Di awal pembentukan kabinetnya, Presiden Joko Widodo (Jokowi) antara lain mengatakan, “Para menteri menjalankan visi dan misi presiden”. Ini maksudnya bukan semata-mata menjalankan visi misinya sendiri-sendri. Ini tentu berlaku untuk para pembantu presiden lainnya di tingkat atas.
Sebelum membahas soal ini kita perlu membaca dulu sebuah artikel pendiri koran Poskota, H Harmoko yang diterbitkan 29 Agustus 2013 (sembilan tahun lalu).

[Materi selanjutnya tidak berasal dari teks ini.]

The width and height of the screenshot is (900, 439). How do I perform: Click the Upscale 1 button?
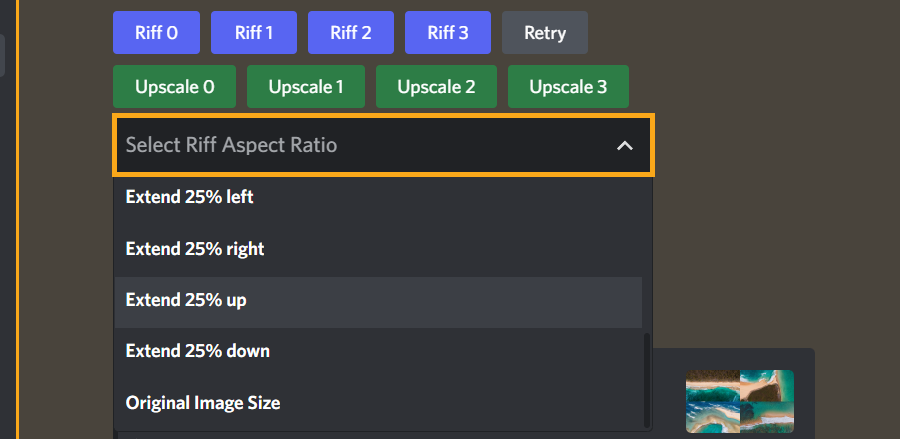[306, 87]
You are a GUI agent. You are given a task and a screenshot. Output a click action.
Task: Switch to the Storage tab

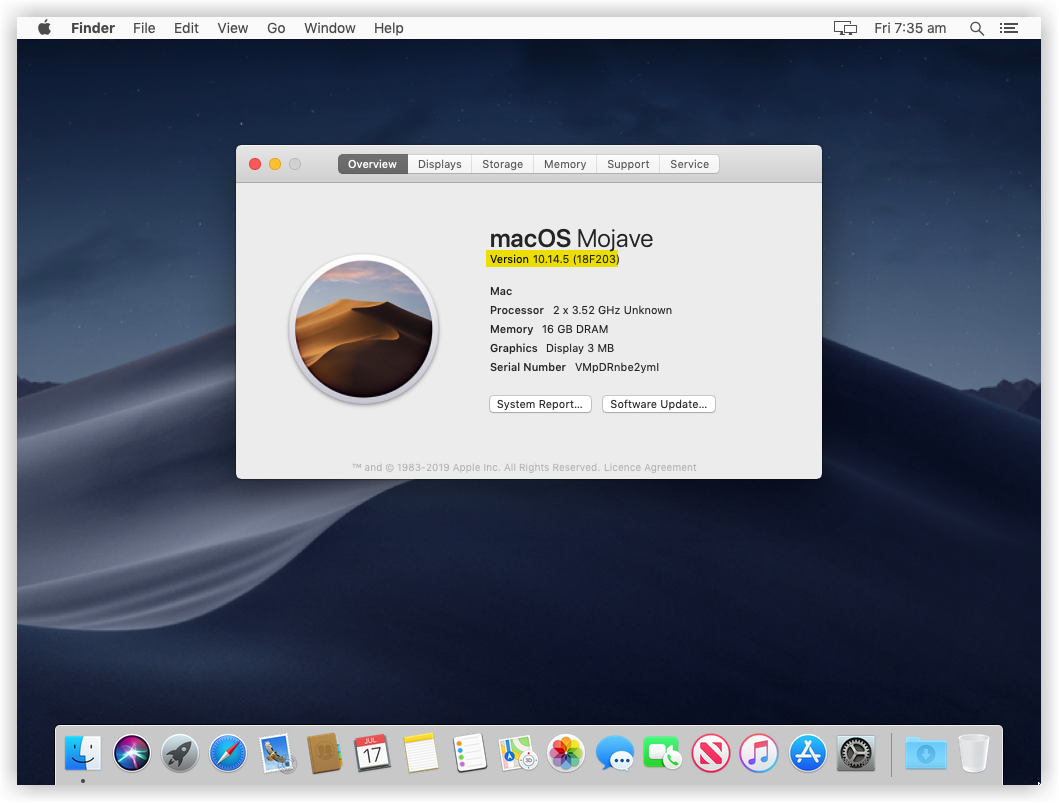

Artikel ini dimuat pula dalam buku “Kopi Pagi Bersama Harmoko - Tantangan Pemerintah 2014 - 2019” dengan editor S Saiful Rahim dan diterbitkan April 2014.
Artikel ini berjudul “Menteri dan Iklan Diri”. “Model yang begini namanya inforial. Sejumlah menteri beriklan, ada Meneg BUMN dengan produk jamu, Ketua DPR Marzuki Alie menjadi bintang produk elektronik dalam negeri dan yang lebih memprihatinkan lagi kantor Kementrian yang mengiklankan kinerja instansinya...........”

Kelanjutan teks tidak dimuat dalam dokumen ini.